**QUOTED PASSAGE**.
■ ■ ■

# Poulan Micro Super XXV leaky fuel tank



## woodbutcher (Apr 25, 2005)

I see a lot of questions about Poulan saws in this forum. There seems to be a trend....my problem is a leak in the bottom of the fuel tank. I'm considering JB weld, but I don't know if I'll be able to get the tank back into the housing if I build up the surface as much as it will need. Is there anything that will coat the inside of the tank to stop a leak?
Butch


----------



## glenjudy (Aug 26, 2006)

How did the leak develop ??
thanks,


----------



## woodbutcher (Apr 25, 2005)

The saw belongs to a relative. Apparantly, vibration of the metal housing caused wear to the bottom of the tank. To remove the tank from the housing, it looks like I may have to squeeze the tank inward on itself. This may cause more of a leak.
Butch


----------



## glenjudy (Aug 26, 2006)

If the saw appears to have quite a bit of life left in it, might be better off to order new tank, Poulan part # 530010775, lists for 27.50,
thanks,


----------



## woodbutcher (Apr 25, 2005)

■ ■ ■

**TASKS TO COMPLETE**.
1. Reproduce a passage from the Poulan fuel tank thread verbatim, beginning at the words "How did the" and stopping after "more of a leak.".
2. Pick up the forum thread about the leaking Poulan saw fuel tank from the point at which it stops.

■ ■ ■

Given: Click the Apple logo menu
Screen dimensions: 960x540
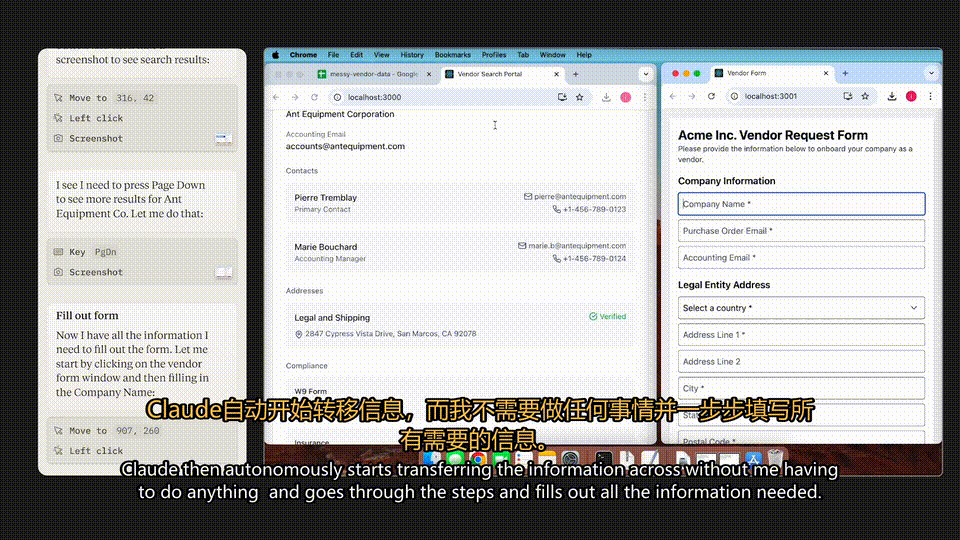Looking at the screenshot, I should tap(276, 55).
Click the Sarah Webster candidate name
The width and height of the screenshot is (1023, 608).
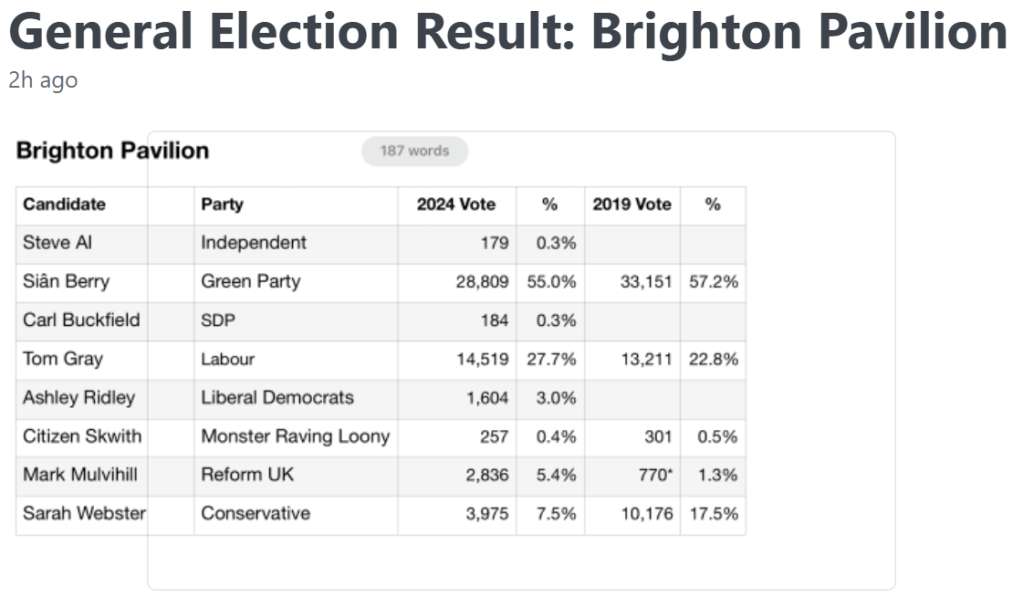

■ ■ ■

**OUTPUTS**.
1.
How did the leak develop ??
thanks,


----------



## woodbutcher (Apr 25, 2005)

The saw belongs to a relative. Apparantly, vibration of the metal housing caused wear to the bottom of the tank. To remove the tank from the housing, it looks like I may have to squeeze the tank inward on itself. This may cause more of a leak.

2.
Yep, thanks. I believe you're right. I took the tank out. Somebody before me had forced it out, causing a tear in the bottom. I made two attempts to seal it with JB Weld, but I don't think that's going to hold. Thanks again for the info.
Butch


----------



## geogrubb (Jul 28, 2006)

Have you thought about soldering it? It could be a pretty simple fix. Post a picture of the hole/crack. Have a good one. Geo


----------



## woodbutcher (Apr 25, 2005)

Thanks, George. I wish I had tried that. I got the saw back together after using JBWeld to patch the hole. I've used regular JB Weld for similar things before, but this time I used quickset. I tried it after 30 minutes, and it leaked. So I cleaned it up and tried again. I hope it holds this time. If not, I think I'll buy a new tank.
Butch


----------



## richieb (Jun 3, 2010)

If you take both sides of the housing off Chain side and start rope side the tank shouldn't be too hard to get to. I bought an old complete saw on e bay and used the parts I needed and have some spares.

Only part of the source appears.